More interesting is the notion that media are continually employed for exploitive ends, despite the capability of achieving so much more. New media provide us new ways of thinking. And yet, even in the most progressive atmosphere for the development of knowledge and media, a large majority of people seem to view media and knowledge as little more than a means to a political end. It's tragic, really. Documentary filmmaking is a rare art that demands empathy, vision, and immense courage from its makers, evident in films such as Helvetica, Manufactured Landscapes, and even the politically-charged (in terms of subject matter) Lake of Fire. Hopefully someday these are the types of movies stirring so much debate and interest. But if the current presidential campaign and media coverage is any indication, that day is a long way off.
Interestingly, the content of the above pieces --despite covering a diverse span of films and concepts-- oddly reflects the awkward phase we as film critics and cinephiles find ourselves in. Media are converging, morphing, and expanding in manners that challenge the structured, linear means by which we could previously separate and categorize knowledge, memory, and experience. As a medium constituted by countless other media, cinema is not just affected by these changes, but is the locus of that change.
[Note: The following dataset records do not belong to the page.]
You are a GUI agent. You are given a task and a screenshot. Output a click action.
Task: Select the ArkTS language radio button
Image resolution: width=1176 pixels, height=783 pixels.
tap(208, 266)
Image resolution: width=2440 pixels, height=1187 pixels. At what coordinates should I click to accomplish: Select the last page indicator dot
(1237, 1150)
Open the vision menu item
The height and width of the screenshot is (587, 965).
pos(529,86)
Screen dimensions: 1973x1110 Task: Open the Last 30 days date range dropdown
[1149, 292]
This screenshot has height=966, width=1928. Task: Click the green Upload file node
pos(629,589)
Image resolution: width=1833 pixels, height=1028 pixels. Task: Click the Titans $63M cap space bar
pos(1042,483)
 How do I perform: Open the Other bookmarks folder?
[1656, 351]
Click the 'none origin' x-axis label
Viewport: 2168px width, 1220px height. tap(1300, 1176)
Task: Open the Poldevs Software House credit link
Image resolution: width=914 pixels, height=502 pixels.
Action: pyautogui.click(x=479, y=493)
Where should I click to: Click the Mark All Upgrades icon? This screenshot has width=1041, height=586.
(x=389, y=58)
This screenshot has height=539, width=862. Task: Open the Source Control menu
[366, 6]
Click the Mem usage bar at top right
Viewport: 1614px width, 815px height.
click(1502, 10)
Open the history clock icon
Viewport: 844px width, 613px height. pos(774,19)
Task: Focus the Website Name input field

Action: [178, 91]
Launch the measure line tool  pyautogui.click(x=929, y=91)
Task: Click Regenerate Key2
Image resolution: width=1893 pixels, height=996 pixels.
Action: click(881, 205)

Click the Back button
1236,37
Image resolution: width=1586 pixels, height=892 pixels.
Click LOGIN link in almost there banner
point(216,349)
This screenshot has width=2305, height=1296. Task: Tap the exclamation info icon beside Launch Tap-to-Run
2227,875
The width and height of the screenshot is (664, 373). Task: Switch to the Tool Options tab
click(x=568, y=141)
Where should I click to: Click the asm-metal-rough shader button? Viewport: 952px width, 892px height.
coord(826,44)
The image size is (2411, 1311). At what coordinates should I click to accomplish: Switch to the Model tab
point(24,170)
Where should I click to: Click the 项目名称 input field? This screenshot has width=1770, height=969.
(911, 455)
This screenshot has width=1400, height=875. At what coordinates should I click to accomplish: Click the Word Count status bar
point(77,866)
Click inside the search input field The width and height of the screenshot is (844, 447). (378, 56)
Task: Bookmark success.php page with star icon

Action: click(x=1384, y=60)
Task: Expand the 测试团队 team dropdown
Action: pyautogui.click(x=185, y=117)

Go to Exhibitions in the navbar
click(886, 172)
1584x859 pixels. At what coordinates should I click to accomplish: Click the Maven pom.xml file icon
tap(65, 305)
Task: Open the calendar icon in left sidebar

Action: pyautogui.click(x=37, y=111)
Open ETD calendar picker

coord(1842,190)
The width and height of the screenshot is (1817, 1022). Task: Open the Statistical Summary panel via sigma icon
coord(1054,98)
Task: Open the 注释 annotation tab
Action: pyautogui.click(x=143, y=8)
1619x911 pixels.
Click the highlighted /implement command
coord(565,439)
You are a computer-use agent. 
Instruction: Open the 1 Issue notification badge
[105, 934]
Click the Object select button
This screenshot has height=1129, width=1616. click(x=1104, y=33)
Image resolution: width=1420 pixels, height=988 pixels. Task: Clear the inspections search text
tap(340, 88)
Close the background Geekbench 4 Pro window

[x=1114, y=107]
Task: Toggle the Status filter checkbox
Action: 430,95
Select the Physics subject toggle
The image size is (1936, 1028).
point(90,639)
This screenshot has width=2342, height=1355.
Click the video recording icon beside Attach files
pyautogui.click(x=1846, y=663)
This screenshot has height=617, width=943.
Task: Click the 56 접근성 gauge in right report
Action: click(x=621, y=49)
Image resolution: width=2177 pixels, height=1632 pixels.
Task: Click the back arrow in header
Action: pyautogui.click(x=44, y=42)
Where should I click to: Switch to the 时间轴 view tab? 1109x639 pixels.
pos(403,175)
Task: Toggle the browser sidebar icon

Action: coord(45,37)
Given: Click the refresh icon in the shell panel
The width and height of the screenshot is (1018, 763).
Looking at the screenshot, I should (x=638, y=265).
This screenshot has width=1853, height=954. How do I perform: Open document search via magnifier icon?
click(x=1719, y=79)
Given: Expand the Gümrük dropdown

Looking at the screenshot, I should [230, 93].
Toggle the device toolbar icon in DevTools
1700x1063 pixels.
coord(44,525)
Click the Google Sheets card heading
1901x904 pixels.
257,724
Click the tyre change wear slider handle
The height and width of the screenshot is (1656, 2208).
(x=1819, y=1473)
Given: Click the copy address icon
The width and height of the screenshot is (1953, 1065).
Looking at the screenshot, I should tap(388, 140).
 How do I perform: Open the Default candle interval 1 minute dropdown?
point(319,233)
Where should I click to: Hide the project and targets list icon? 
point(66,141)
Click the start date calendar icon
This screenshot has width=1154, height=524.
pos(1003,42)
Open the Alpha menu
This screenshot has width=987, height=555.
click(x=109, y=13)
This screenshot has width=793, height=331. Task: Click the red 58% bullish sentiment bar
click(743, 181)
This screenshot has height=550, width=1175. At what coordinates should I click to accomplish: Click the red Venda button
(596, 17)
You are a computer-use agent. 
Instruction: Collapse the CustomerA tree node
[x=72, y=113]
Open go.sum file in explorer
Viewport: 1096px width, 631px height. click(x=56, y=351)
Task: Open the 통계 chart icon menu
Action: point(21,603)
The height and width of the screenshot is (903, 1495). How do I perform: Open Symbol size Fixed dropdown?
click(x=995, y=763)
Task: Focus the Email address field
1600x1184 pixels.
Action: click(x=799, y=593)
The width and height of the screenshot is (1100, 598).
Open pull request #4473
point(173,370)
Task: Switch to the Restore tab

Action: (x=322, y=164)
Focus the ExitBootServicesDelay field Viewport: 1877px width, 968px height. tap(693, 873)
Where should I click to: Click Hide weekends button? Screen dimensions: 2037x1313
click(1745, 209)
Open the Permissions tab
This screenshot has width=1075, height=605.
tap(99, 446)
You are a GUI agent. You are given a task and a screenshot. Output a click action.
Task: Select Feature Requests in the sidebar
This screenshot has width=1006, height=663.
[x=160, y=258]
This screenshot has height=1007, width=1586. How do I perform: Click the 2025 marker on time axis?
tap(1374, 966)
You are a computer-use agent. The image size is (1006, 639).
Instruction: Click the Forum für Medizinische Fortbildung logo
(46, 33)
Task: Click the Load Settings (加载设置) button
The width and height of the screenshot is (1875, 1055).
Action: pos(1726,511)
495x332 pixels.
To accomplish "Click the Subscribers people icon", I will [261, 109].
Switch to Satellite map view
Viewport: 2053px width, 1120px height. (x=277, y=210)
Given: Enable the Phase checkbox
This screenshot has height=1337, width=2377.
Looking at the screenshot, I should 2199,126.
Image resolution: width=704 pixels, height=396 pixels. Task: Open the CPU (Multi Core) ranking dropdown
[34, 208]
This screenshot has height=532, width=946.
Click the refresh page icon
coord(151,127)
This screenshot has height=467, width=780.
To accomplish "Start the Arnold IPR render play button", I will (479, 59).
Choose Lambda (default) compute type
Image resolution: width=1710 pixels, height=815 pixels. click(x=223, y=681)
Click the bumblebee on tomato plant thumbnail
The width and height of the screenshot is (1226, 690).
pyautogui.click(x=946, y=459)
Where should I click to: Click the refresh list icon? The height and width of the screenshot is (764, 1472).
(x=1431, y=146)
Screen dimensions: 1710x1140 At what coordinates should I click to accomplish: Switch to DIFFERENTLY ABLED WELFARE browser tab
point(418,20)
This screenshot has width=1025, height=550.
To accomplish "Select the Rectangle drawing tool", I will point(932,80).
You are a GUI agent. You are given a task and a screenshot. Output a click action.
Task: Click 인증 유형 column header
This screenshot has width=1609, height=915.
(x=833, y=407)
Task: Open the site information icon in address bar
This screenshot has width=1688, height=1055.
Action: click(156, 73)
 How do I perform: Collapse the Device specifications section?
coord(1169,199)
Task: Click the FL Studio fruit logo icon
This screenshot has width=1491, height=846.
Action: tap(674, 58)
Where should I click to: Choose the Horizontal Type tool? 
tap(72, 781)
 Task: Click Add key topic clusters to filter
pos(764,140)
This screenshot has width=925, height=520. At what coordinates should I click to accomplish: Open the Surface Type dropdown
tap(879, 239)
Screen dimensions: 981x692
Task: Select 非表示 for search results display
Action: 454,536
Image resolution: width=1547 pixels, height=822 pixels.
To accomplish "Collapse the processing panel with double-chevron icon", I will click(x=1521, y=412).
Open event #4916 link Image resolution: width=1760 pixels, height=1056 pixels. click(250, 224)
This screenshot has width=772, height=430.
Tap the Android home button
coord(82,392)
However, the subtle reminder with all of this talk of change that runs through all three of these articles is that although the landscape is changing, many of the same sociocultural conventions and assumptions are preserved in spite these morphings and alterations and sometime they are reified by these apparent changes.
Who would have thought a discussion Michael Mann, George Romero, and Ben Stein could ever result in such a twisted synthesis?